Letting the GPU scale the picture

Flash has a trick for speeding up rendering in fullscreen mode. Flash can outsource the scaling to the GPU instead. Flash does this by rendering to a smaller buffer and then letting the GPU scale up the picture to fill the screen. It is mainly designed for video, but can be used for all kinds of fullscreen applications. However, there is one notable backside with this. The rendered picture will not have as much details as if Flash had rendered for the real screen resolution. This means that the content will appear pixilated and less sharp. However, video normally is ok with this, as it would just have been the same deal if Flash had done the scaling.

With FP 10.2 comes StageVideo that adds the ability of only scaling the video on the gpu.

Rendering vs. the others

Rendering is not the only thing that the Flash player does. It also executes ActionScript, decodes audio, decodes video, handles webcameras, mixes audio and runs the incremental garbage collector. All the parts have to compete with each other for CPU time. And with some luck, it gets done with CPU time to spare.

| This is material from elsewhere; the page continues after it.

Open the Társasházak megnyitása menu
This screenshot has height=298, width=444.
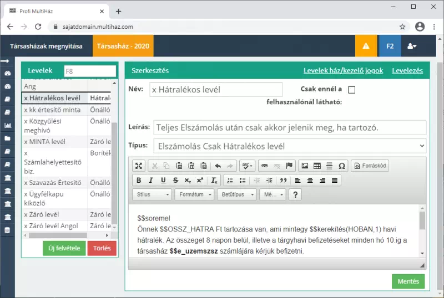(46, 47)
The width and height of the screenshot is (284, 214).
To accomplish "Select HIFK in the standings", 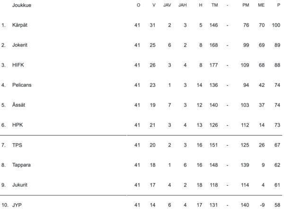I will 18,65.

While the most obvious time thieves are the rendering and ActionScript execution, one should not underestimate the rest. Decoding audio and video is not a cheap task. It is a lot of data and it involves fancy math. Web cameras are also reportedly heavy offenders.

 

Summary

The Flash player uses as many performance tricks as the developers can think of, and they can think of quite a lot of them, but not all tricks work for all cases. You should adapt your content so that more tricks can be used in your case.